Hundreds of flights were canceled at Texas airports — including Houston, San Antonio and Austin — where frigid temperatures left runways dangerously icy. Forecasters warned mariners along the Texas coast to be on guard for gale-force winds.
Snow was falling Tuesday morning in Louisiana, Mississippi and Alabama, and was expected to move into Alabama and Georgia later in the day.
In Louisiana, state officials said both lanes of Interstate 49 in the Shreveport area were closed early Tuesday. Parts of Interstate 20 and Interstate 220 were also closed.
“We’ve got numerous crashes on the interstates and surface roads,” Louisiana State Trooper Glenn Younger said Tuesday morning from Bossier City, Louisiana, just across the Red River from Shreveport.

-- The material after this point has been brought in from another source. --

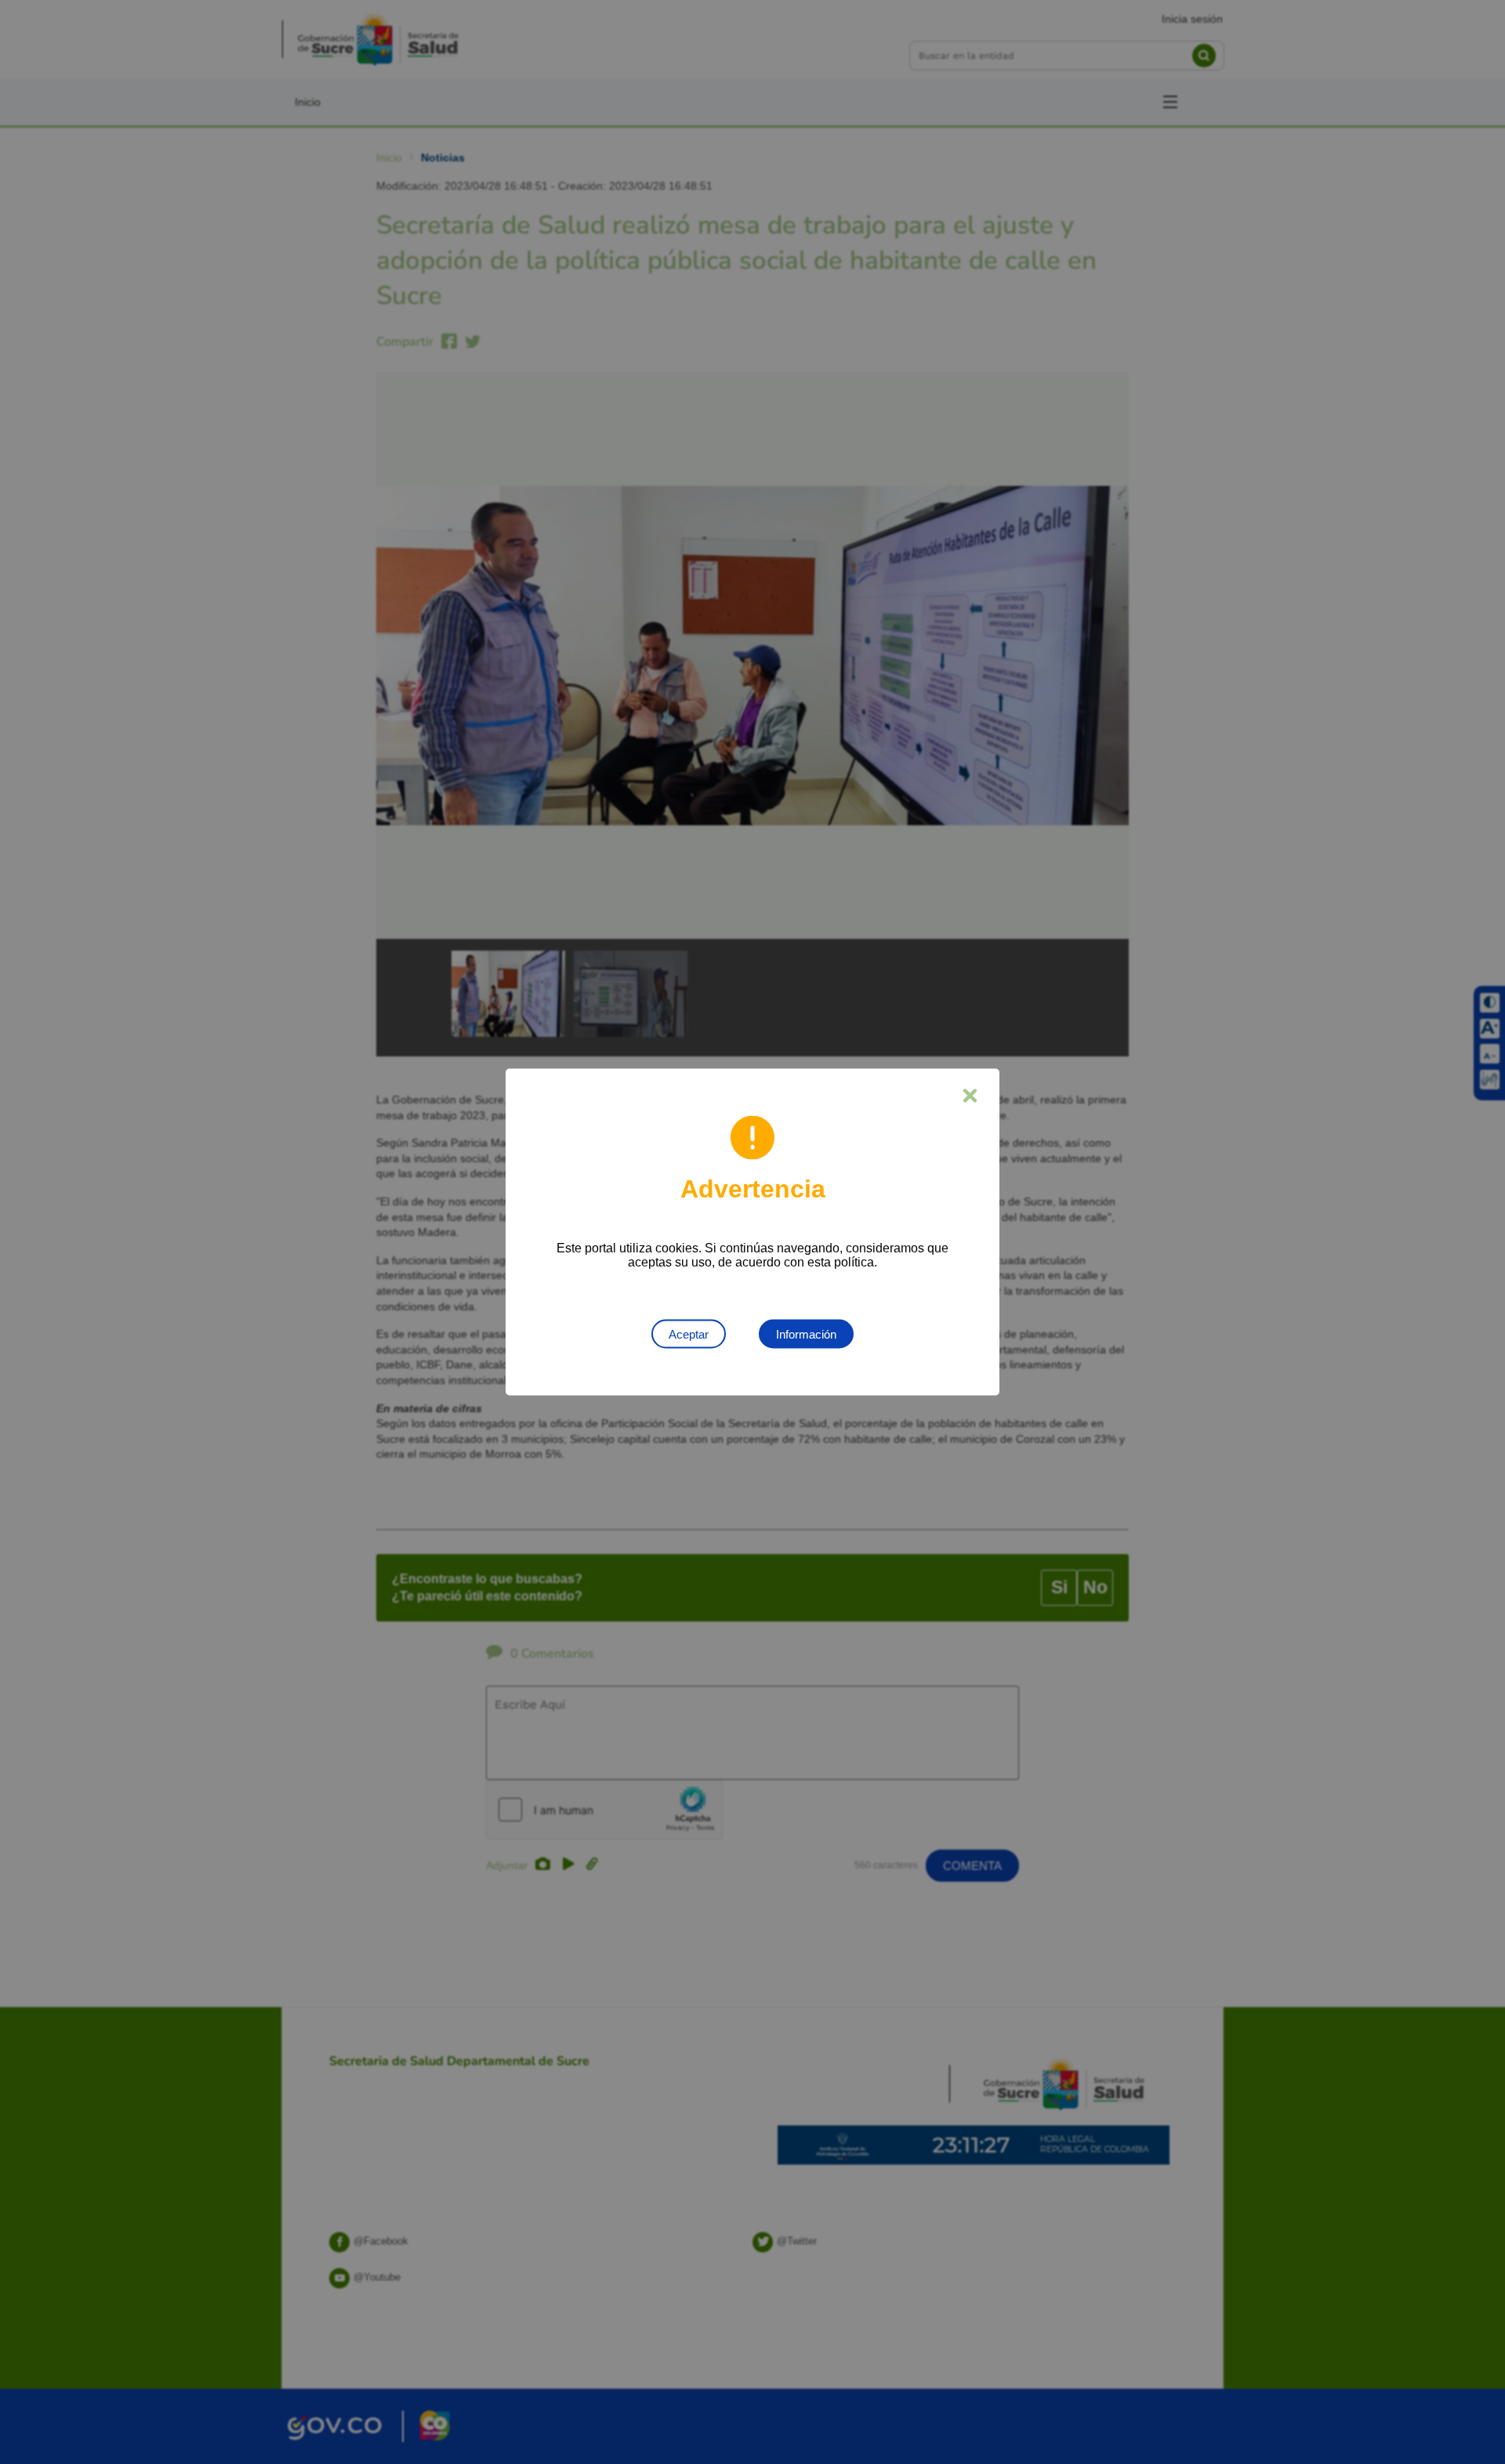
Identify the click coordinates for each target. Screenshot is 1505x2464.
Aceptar (689, 1334)
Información (806, 1334)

“You can’t see the black ice — it’s invisible,” said Younger, who had been driving on roads since 5 a.m. Tuesday and could feel the back end of his patrol car begin to slide at times.
“You want to just barely touch the brakes in that situation,” he said. “A lot of people get scared and they want to jam on the brakes and that makes it worse.”
What looked like about 1 inch of snow covered the hood of Glenn Springfield’s truck when he went outside Tuesday morning in northeast Louisiana, he said. Springfield, a spokesman for the Ouachita Parish Sheriff’s Office, said the worst highway conditions were about 100 miles west of him — but the snow was heading east.
“We’re just advising people that if you don’t have to work, stay home,” Springfield said.
Ice had coated roads and bridges in 36 of Mississippi’s 82 counties, mostly in the northern and central parts of the state, the Mississippi Department of Transportation said in a statement Tuesday morning. Some of the heaviest snow in Mississippi was expected in the state’s Delta region, where up to 3 inches was possible.
In Alabama, Gov. Kay Ivey declared a state of emergency. Numerous businesses and government offices closed because of the threat.
Jim Wimberly was at work Tuesday morning managing a Dollar General story in Tuscumbia, in northwest Alabama, despite freezing precipitation on the ground and a forecast of more on the way. Shoppers had emptied the shelves of bread, but the milk case was still stocked because of a delivery on Monday.
“The roads are a little slick right now. It’s been sleeting for about the last hour or two hours,” said Wimberly. “Half of my parking lot is white and half of it is just regular asphalt.”
Alabama officials were trying to avoid a repeat of four years ago, when a winter storm blanketed central Alabama and left motorists stranded on roads in metro Birmingham for hours. Teachers and students camped out in schools.
Forecasters aren’t predicting a large amount of snow for Alabama — just 2 inches or less with more in spots. But they say temperatures steadily falling into the teens could freeze anything that comes down.
Drivers had a hard time navigating hills around the north Alabama city of Haleyville, where roads quickly turned white Tuesday morning, but there was still plenty of traffic because manufacturing plants that didn’t close in advance began dismissing workers, store clerk Rose Payne said.
“It’s coming down as snow, but with these cars driving over it looks ice on the ground,” said Payne, who planned to walk home from her job at Friendly Shop if roads got too bad. “The driveways of businesses are white.”